Turn-EM in Berlin: Gold für Boy, Silber für Seitz

Berlin erlebt einen großen Tag für das deutsche Turnen: Erst wird Philipp Boy nach grandioser Aufholjagd Europameister, dann holt Elisabeth Seitz sensationell Silber.

Man musste diesen Blick sehen. Diesen seligen Blick, der sich ins Irgendwo der Berliner Max-Schmeling-Halle richtete, während die Nationalhymne erklang und drei Flaggen hochgezogen wurden, die deutsche in der Mitte. Philipp Boy hatte die Hand auf die Brust gelegt, an die Stelle, an der er sein Herz vermutete. Irgendwann, während die Musik lief, kippte die Hand langsam nach unten, und man kann sich gut vorstellen, dass Philipp Boy es dort oben auf dem Podium gar nicht mitbekam. Man kann erahnen, welche Gefühle ihn da oben durchfluteten, wie er noch 30 Minuten danach fast hauchte: „Es war der Wahnsinn!“

Gold für Philipp Boy im Mehrkampf der Turn-Europameisterschaft, das allein ist noch nicht der Wahnsinn. Vier Stunden später feierte Elisabeth Seitz ihren größten Triumph und den größten Triumph des deutschen Frauen-Turnens seit Jahrzehnten. Die 17-Jährige Mannheimerin gewann Silber im Mehrkampf, nur geschlagen von der Russin Anna Dementjewa. Als letzte deutsche Turnerin hatte die DDR-Athletin Maxi Gnauck 1985 EM-Silber gewonnen. Elisabeth Seitz turnte an allen vier Geräten besser als in der Qualifikation, sie profitierte bei ihrem Coup aber auch vom Ausfall der verletzten Weltmeisterin Aliya Mustafina aus Russland.

Zwei Erfolgserlebnisse bei der Heim-EM, so etwas hatten die 5000 begeisterten Zuschauer nicht erwartet.

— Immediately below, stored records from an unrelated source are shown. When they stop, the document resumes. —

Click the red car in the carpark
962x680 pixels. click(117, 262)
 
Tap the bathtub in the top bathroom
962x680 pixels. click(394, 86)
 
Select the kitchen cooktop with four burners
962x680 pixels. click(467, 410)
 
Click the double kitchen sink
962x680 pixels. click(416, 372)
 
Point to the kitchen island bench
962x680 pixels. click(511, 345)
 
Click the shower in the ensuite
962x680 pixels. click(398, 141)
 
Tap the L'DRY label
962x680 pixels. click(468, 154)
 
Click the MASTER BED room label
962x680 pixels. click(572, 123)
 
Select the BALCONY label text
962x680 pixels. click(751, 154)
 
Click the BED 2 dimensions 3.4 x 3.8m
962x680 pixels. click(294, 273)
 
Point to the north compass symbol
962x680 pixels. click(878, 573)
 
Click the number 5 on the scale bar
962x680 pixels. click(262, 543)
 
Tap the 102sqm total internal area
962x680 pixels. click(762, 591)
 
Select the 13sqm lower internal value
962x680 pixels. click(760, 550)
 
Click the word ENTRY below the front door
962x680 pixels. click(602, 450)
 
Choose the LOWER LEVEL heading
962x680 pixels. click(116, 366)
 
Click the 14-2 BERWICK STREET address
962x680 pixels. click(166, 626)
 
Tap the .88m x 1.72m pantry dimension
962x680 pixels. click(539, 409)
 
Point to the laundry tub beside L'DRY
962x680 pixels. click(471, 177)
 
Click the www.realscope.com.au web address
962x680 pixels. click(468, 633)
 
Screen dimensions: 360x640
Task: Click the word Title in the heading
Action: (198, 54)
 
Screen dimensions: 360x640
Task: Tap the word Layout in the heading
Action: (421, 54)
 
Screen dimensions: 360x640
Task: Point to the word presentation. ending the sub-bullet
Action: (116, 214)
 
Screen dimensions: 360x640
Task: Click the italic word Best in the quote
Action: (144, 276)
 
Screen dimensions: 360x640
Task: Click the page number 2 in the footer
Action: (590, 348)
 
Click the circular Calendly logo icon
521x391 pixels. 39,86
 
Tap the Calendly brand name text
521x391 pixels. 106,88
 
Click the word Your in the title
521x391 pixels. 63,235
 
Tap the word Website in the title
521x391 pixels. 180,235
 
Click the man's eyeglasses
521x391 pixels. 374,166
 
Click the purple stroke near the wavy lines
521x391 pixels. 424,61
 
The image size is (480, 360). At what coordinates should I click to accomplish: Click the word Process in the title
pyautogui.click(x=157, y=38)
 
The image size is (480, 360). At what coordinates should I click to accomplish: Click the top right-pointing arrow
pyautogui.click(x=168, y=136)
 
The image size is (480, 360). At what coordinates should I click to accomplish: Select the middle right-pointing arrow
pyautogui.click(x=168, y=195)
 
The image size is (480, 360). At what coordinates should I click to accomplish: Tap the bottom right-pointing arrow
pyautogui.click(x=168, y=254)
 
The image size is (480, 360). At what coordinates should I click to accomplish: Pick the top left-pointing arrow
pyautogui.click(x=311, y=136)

Vor allem aber hatten sie nicht erwartet, dass Philipp Boy noch eine grandiose Aufholjagd starten würde. Denn der Mehrkampf-Vizeweltmeister hatte nach dem ersten Gerät noch auf Rang 20 gedümpelt. „Das war einer der spannendsten Wettkämpfe, die ich je geturnt habe“, verkündete Boy. Am Ende lag der Cottbuser mit 88,875 Punkten 0,05 Punkte vor dem Rumänen Flavius Koczi. Er ist der zweite Deutsche, den diesen Titel gewonnen hat. 2009 hatte Fabian Hambüchen triumphiert, aber der ist gerade verletzt. „Das ist der schönste Tag meines Lebens“, brüllte Boy ins Hallen-Mikrofon.

Nach dem ersten Gerät war es kurzzeitig nur ein frustrierender Tag. Philipp Boy lag auf Rang 20. Sein erstes Gerät war das Pauschenpferd. Ausgerechnet das Pauschenpferd. „Das ist immer der Horror“, sagte Boy, „aber als erstes Gerät sowieso.“ Und Philipp Boy patzte prompt. Dann wechselte er an die Ringe und zum Pferdsprung, beide Male lief es ausgezeichnet, und er rückte auf Rang sieben vor.

Die Achterbahn nahm am Barren Fahrt auf. Am Barren ist Boy eigentlich stark, aber diesmal setzte er mit den Beinen auf den Holmen auf, das kostete ihn einen Platz im Gesamtklassement. Er war jetzt Achter, nur der Gedanke, dass mit Reck und Boden noch zwei seiner starken Disziplinen kommen, beruhigte ihn noch. „Aber wenn ich vom Reck gefallen wäre, hätte ich mich vergraben“, sagte er später.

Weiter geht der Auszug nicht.